# Components:
→ Eggplants
01 - 2 large eggplants, halved lengthwise
02 - 1 tablespoon olive oil
03 - Salt, to taste
04 - Black pepper, to taste
→ Protein Filling
05 - 1 cup cooked lentils (or cooked quinoa or shredded cooked chicken for a non-vegetarian variation)
06 - 1/2 cup low-fat cottage cheese (or ricotta cheese)
07 - 1/2 cup finely chopped red bell pepper
08 - 1/4 cup finely chopped red onion
09 - 2 cloves garlic, minced
10 - 1 teaspoon dried oregano
11 - 1/2 teaspoon dried basil
12 - 1/4 teaspoon chili flakes, optional
→ Toppings
13 - 1/2 cup pizza sauce or marinara sauce
14 - 1 cup shredded part-skim mozzarella cheese
15 - 10 slices turkey pepperoni or vegetarian pepperoni, optional
16 - 2 tablespoons grated Parmesan cheese
17 - Fresh basil leaves, for garnish
# Directions:
01 - Preheat oven to 400°F (200°C). Line a baking sheet with parchment paper.
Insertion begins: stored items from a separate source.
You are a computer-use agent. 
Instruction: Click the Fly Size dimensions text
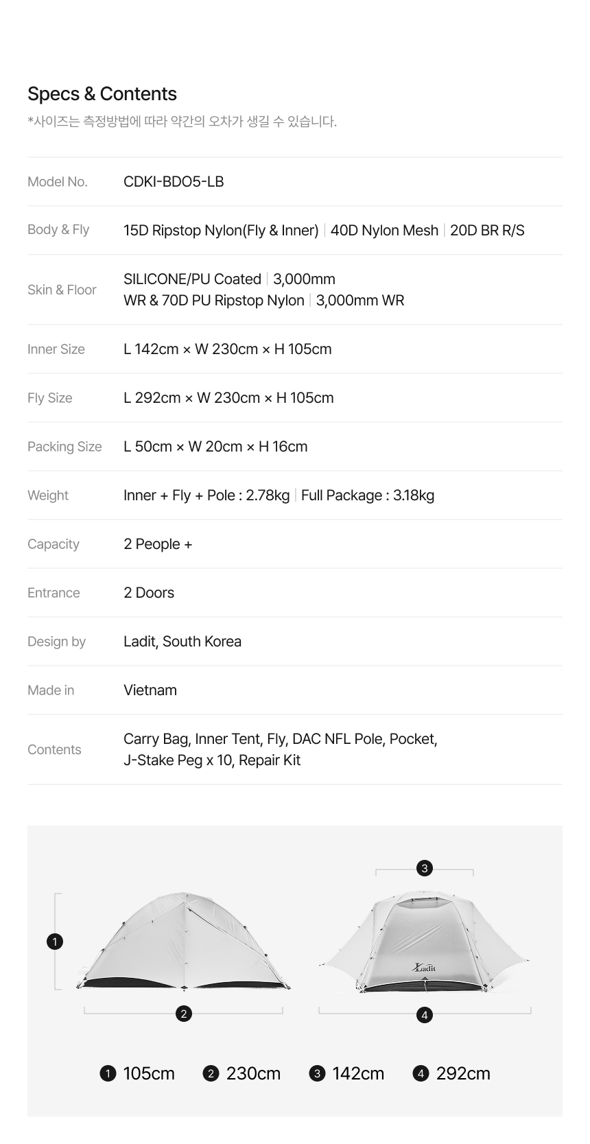[228, 398]
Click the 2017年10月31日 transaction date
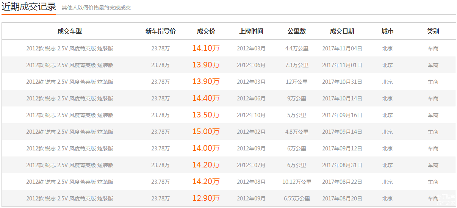This screenshot has width=457, height=208. [342, 82]
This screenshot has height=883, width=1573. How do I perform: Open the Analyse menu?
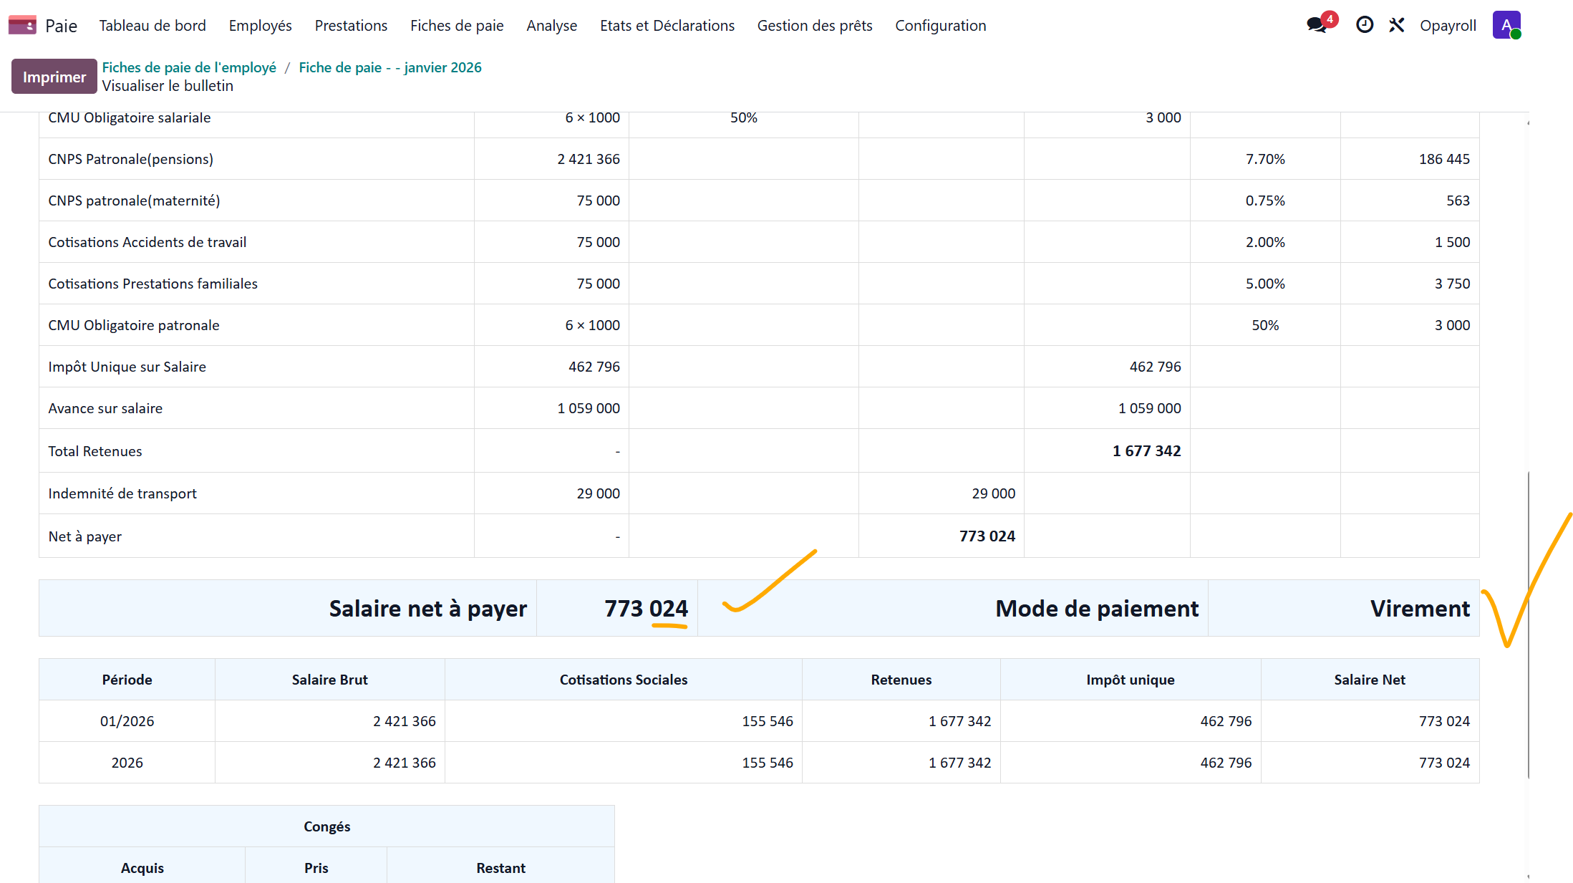pyautogui.click(x=552, y=26)
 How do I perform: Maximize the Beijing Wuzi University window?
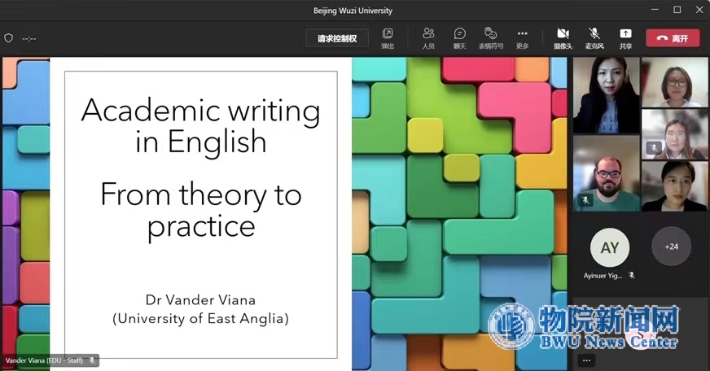(x=677, y=10)
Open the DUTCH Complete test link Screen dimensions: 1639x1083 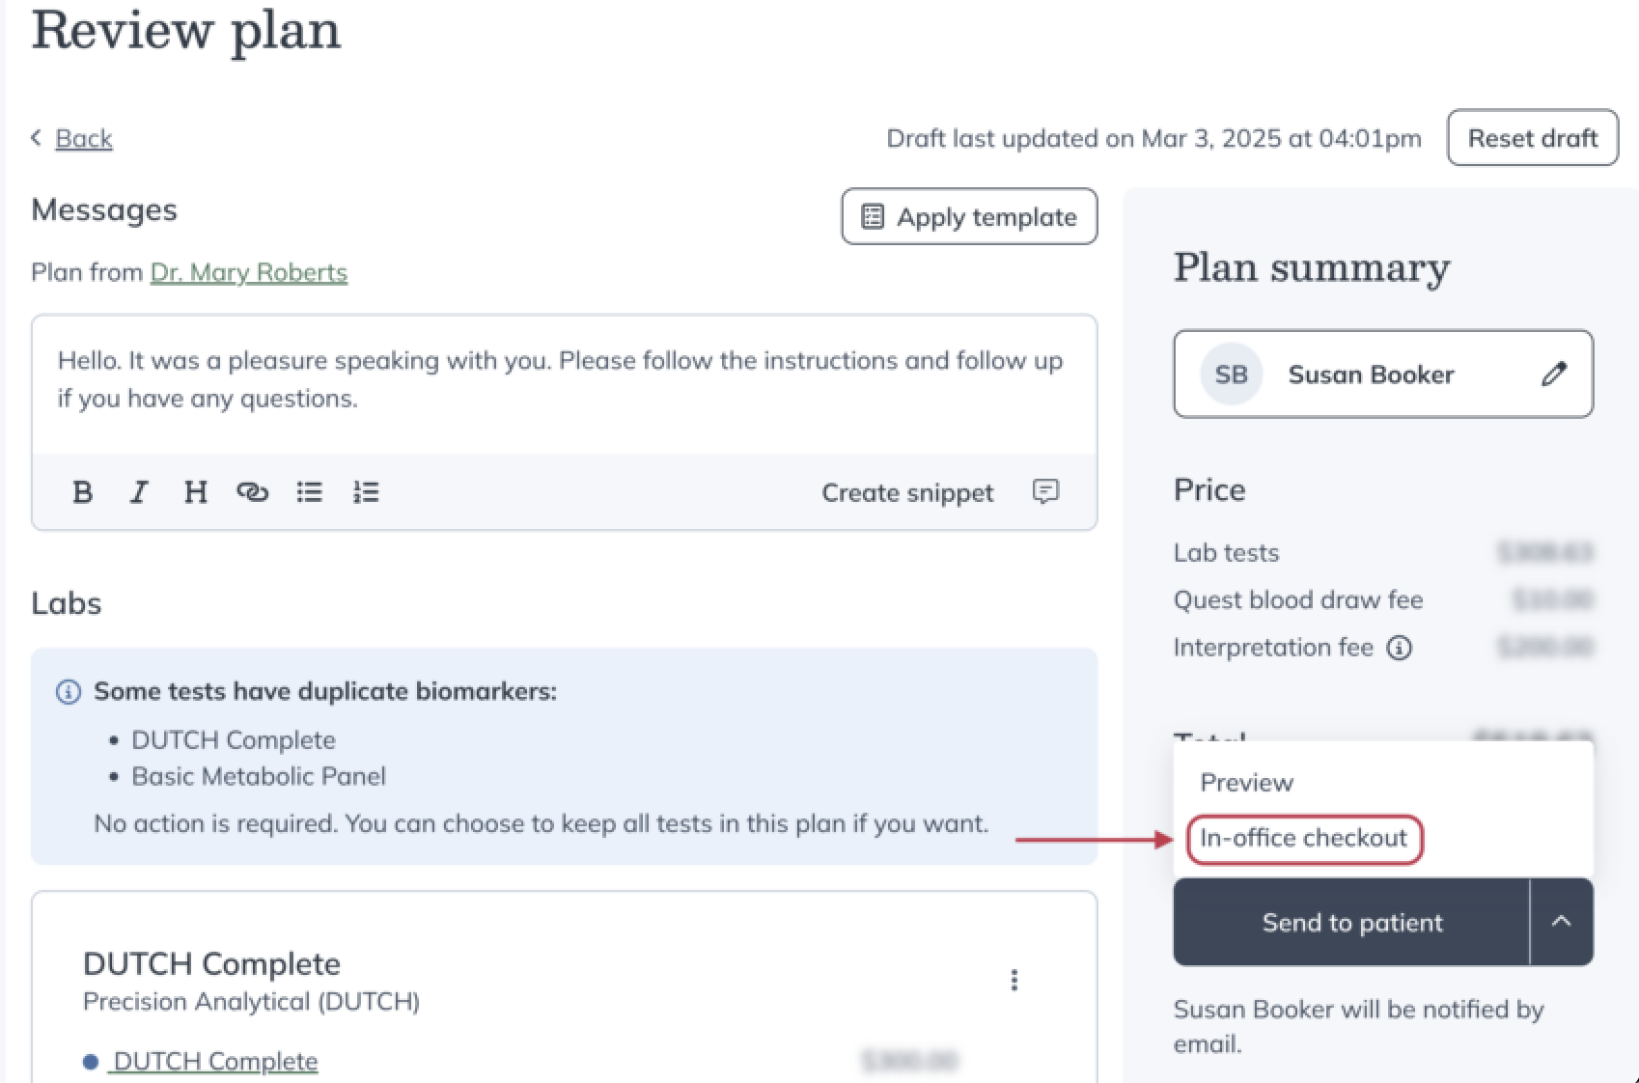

02 - Brush cut sides of eggplant halves with olive oil, then season with salt and black pepper. Arrange cut-side down on the baking sheet and roast for 20 minutes, until just tender.
03 - While eggplants roast, combine cooked lentils, cottage cheese, red bell pepper, red onion, minced garlic, oregano, basil, and chili flakes in a mixing bowl. Stir until evenly combined.
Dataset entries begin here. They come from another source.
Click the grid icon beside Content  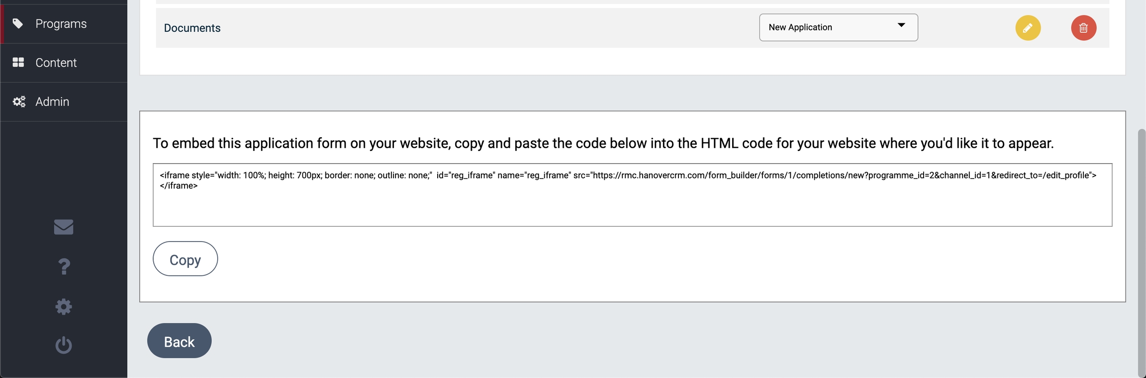click(x=18, y=62)
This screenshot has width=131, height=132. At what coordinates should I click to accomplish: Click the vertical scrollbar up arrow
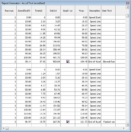(127, 7)
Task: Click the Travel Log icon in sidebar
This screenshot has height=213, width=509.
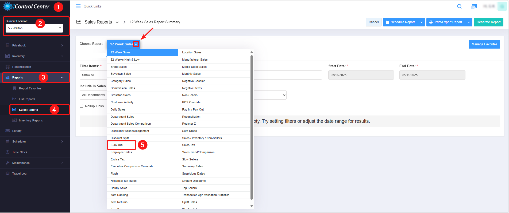Action: pyautogui.click(x=7, y=173)
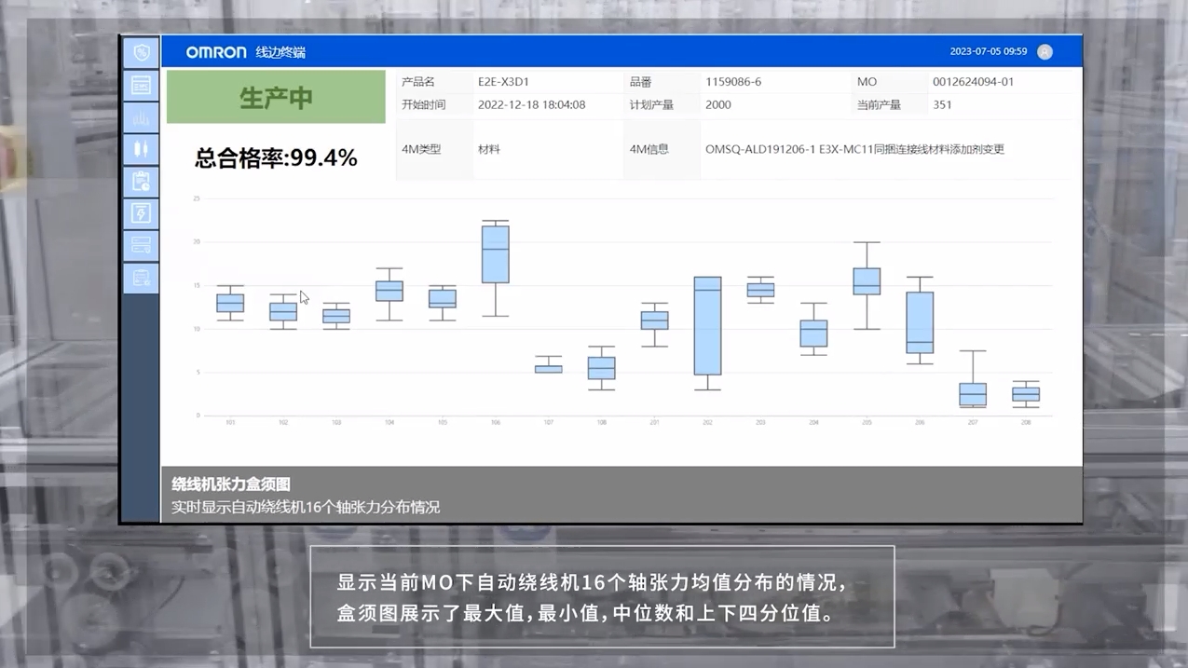
Task: Click the OMRON logo
Action: coord(216,52)
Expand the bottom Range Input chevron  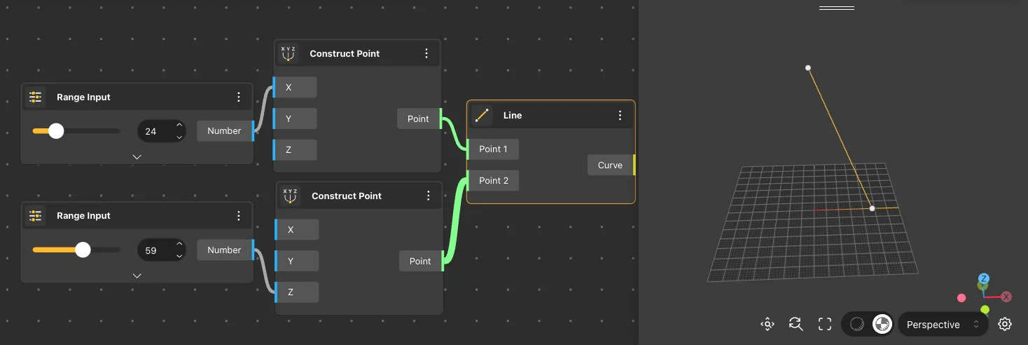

04 - Remove eggplants from oven. Carefully scoop out some of the flesh, leaving a 1/2-inch border to form boats. Chop the scooped-out flesh and stir it into the protein filling.
05 - Arrange eggplant halves cut-side up. Spoon the protein mixture into each boat. Spread pizza sauce evenly over each, then top with shredded mozzarella, pepperoni slices (if using), and finish with grated Parmesan.
06 - Return filled eggplants to the oven and bake for 10 to 12 minutes, until cheese is melted and lightly golden.
07 - Remove from oven. Garnish with fresh basil leaves and serve hot.